• _TASK INSTRUCTIONS_:
#1 In the educational pearl on intranasal dexmedetomidine for pediatric sedation, why is the drug considered only for painless procedures? Answer in one to three sentences.
#2 Write a continuation of the educational pearl on intranasal dexmedetomidine for pediatric sedation, starting after its final sentence.

• _DOCUMENT SEGMENT_:
►
UMEM Educational Pearls

The literature is not completely new regarding the use of intranasal dexmedetomidine for pediatric sedation, with several articles confirming noninferiority to benzodiazepines. It is a potent a2- adrenergic receptor agonist, which allows for sedation without analgesic properties. It can be considered for patients who are undergoing PAINLESS procedures. A recent article gave further clarification for dosing considerations when selecting this option. This study assessed varying weight-based doses and found the best effect with doses of 3 to 4 mcg/kg  


Importantly, there is limited data that suggests this may result in longer discharge, duration of procedure and total time in the department compared to other sedation methods. Additionally, this option is not always readily available and approved for pediatric patients in every hospital.  


Overall, Dexmedetomidine may be an excellent option for painless procedures, such as CT imaging or even MRI based on the literature, when available.
◄
• _DATASET EXCERPTS_:
►
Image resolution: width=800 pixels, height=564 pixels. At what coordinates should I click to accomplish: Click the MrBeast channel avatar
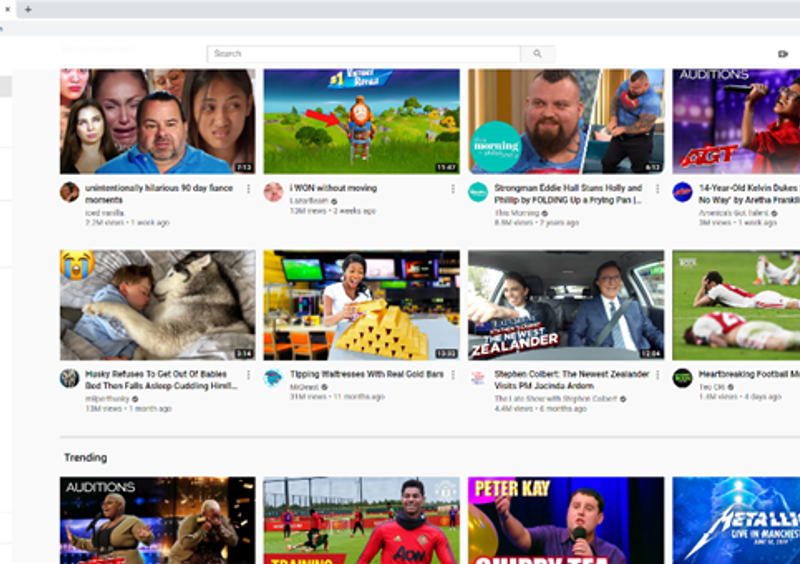pos(273,378)
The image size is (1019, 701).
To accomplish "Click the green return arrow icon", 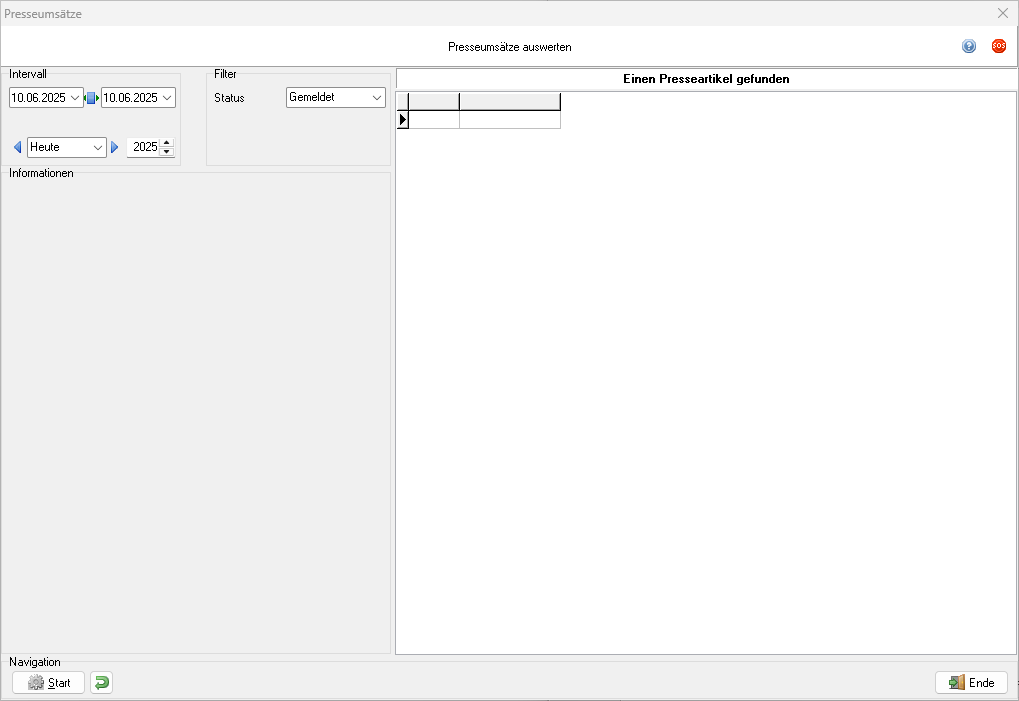I will point(101,683).
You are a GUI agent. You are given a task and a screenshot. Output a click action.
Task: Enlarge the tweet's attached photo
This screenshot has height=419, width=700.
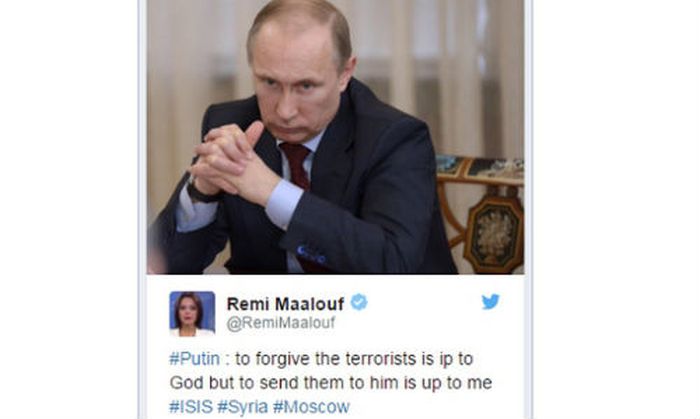coord(335,137)
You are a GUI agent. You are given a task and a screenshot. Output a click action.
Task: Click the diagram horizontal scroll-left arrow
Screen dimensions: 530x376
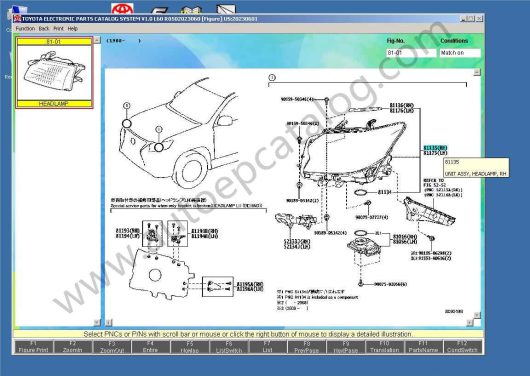[109, 323]
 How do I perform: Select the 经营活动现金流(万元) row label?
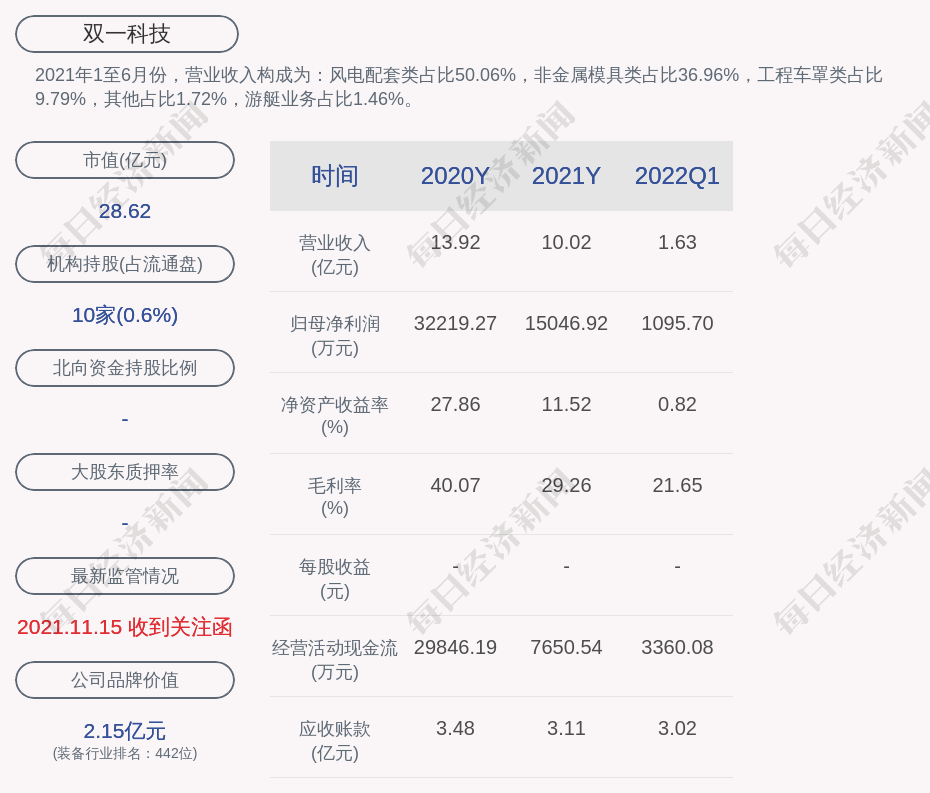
◄
• _ANSWERS BY ITEM_:
#1 Dexmedetomidine is a potent a2-adrenergic receptor agonist that produces sedation but has no analgesic properties. Because it does not relieve pain, it suits only procedures that are not painful.

#2
Poonai N, Sabhaney V, Ali S, Stevens H, Bhatt M, Trottier ED, Brahmbhatt S, Coriolano K, Chapman A, Evans N, Mace C, Creene C, Meulendyks S, Heath A. Optimal Dose of Intranasal Dexmedetomidine for Laceration Repair in Children: A Phase II Dose-Ranging Study. Ann Emerg Med. 2023 Aug;82(2):179-190. doi: 10.1016/j.annemergmed.2023.01.023. Epub 2023 Mar 3. PMID: 36870890.

Tsze DS, Rogers AP, Baier NM, Paquin JR, Majcina R, Phelps JR, Hollenbeck A, Sulton CD, Cravero JP. Clinical Outcomes Associated With Intranasal Dexmedetomidine Sedation in Children. Hosp Pediatr. 2023 Mar 1;13(3):223-243. doi: 10.1542/hpeds.2022-007007. PMID: 36810939.

Lewis J, Bailey CR. Intranasal dexmedetomidine for sedation in children; a review. J Perioper Pract. 2020 Jun;30(6):170-175. doi: 10.1177/1750458919854885. Epub 2019 Jun 27. PMID: 31246159.